● **Problem to work on**: Once you have found the line with "Task: Click the Paste clipboard icon" in the records below, retype it and every line after it to the end exactly, with no pictures and nothing more.
** Opening Dataset excerpts block **
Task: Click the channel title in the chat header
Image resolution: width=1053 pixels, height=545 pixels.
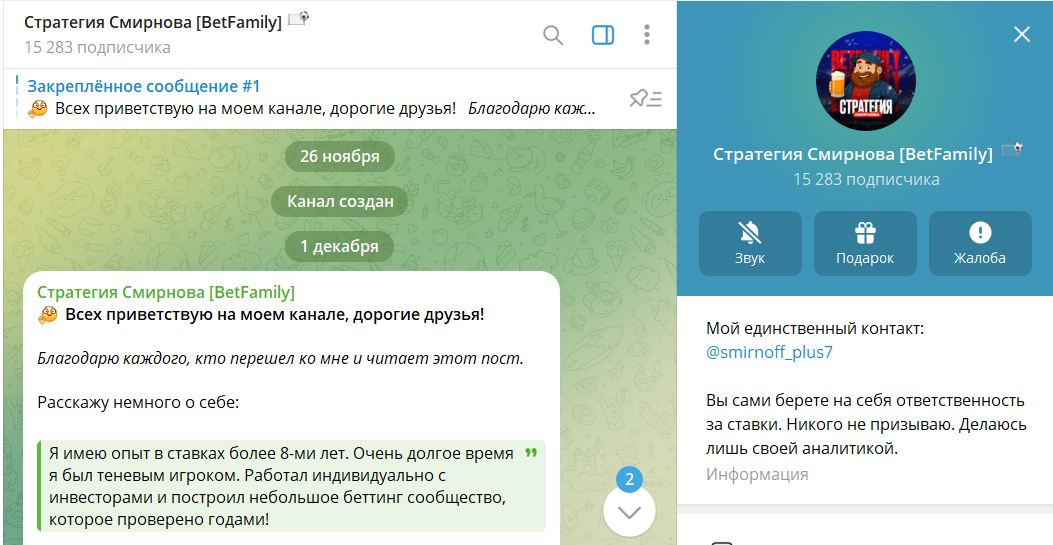Action: click(153, 22)
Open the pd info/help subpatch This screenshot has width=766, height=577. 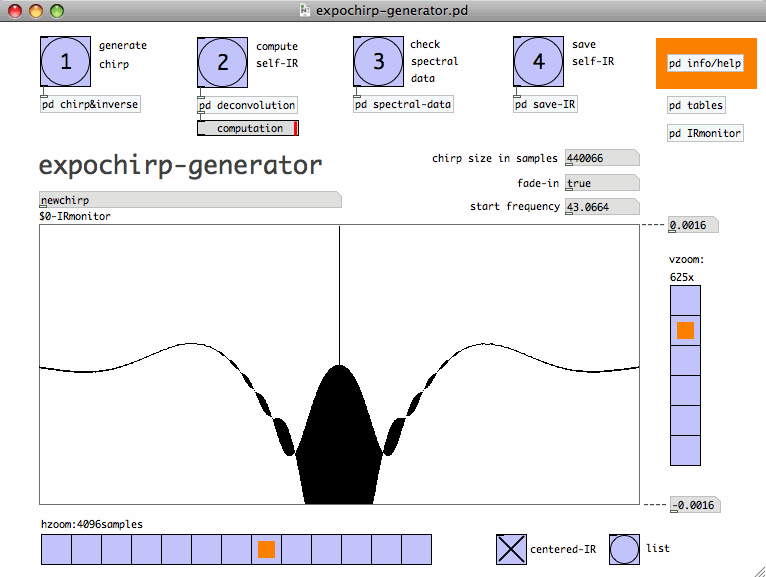tap(705, 62)
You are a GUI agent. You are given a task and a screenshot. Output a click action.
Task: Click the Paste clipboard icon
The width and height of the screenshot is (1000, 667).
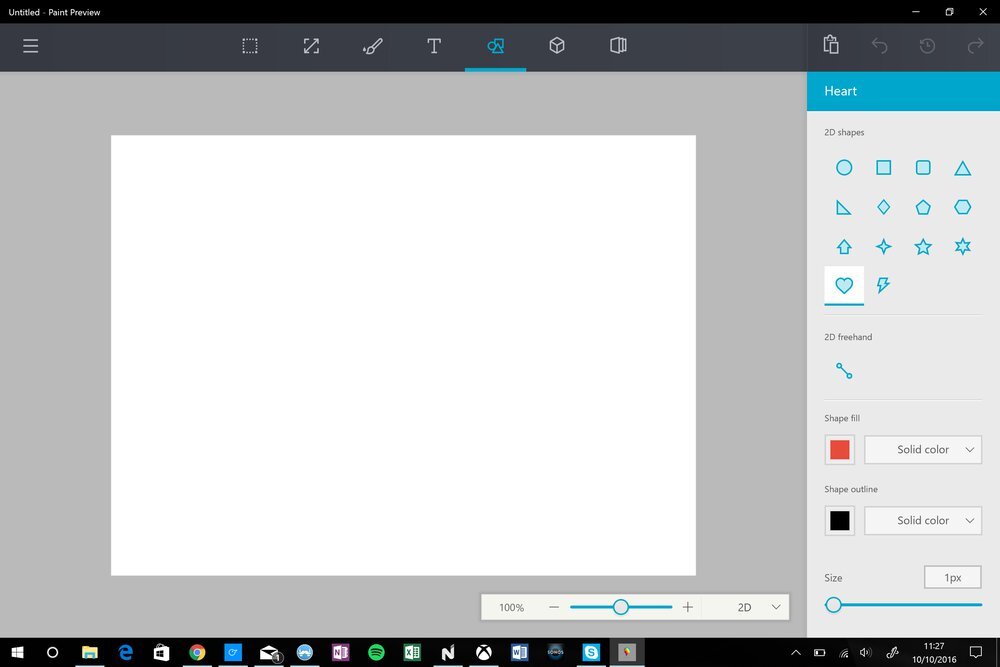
** Closing Dataset excerpts block **
● **Your response**:
Task: Click the Paste clipboard icon
The width and height of the screenshot is (1000, 667).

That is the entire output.